In the novel, the Americans use a laser-guided air-to-ground missile and clandestine ground forces in an attempt to wipe out the cocaine barons. In the rumour, they use laser-guided weapons and troops on the ground, but do not try to kill the drug lords. Instead, they snatch the leaders of the Cali cartel from Colombian jails and whisk them back to the US for trial.
So strong was the rumour, partly fuelled by a new US anti-narcotics operation in the region - dubbed Operation Laser Strike - that security was stepped up at various prisons .
It began last week when the US Attorney-General, Janet Reno, requested the extradition of the three top Cali drug lords currently in jail, ignoring the fact that Colombia's 1991 constitution bars extradition. Colombian President Ernesto Samper's reply? "No way."

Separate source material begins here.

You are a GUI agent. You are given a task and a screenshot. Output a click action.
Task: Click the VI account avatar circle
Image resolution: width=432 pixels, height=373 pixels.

This week, the rift developed into a war of words after a memo from the US ambassador in Bogota, Myles Frechette, was leaked to the Washington Post. In it, Mr Frechette suggested keeping Mr Samper "as invisible as possible" and revoking his US visa because of alleged past links with the Cali cartel. The visa of Colombia's ambassador to Mexico, Gustavo de Greiff, a former prosecutor-general, had already been revoked at the weekend as a result of similar suspicions.
Washington pointedly refrained from denying the veracity of the Frechette memo.
Mr Frechette had previously angered his hosts by saying he had been "tailed" by Colombian secret service agents and that embassy phones were bugged.
The Colombian foreign ministry responded angrily to Mr Frechette's memo on Tuesday, faxing a statement to news organisations around the world saying it was "profoundly concerned by the mutual crisis of confidence" with the US, which could "threaten Colombia's democratic stability".
Mr Samper was cleared last month by Congress, the only body which could try him for allegedly accepting millions of dollars of cocaine proceeds for his 1994 election campaign. But Congress is controlled by his ruling Liberal Party and a large number of its members are themselves under investigation for allegedly taking cocaine proceeds. Polls show most Colombians believe Mr Samper should have been impeached.
Colombia's influential Roman Catholic church weighed in this week, questioning his innocence and describing the country as "morally sick".
Pedro Rubiano, Archbishop of Bogota, became a focal point for criticism of Mr Samper earlier this year. He said the president's claim not to have known that millions of dollars were entering his campaign from the Cali cartel was "like saying an elephant walked through your living room and you never noticed."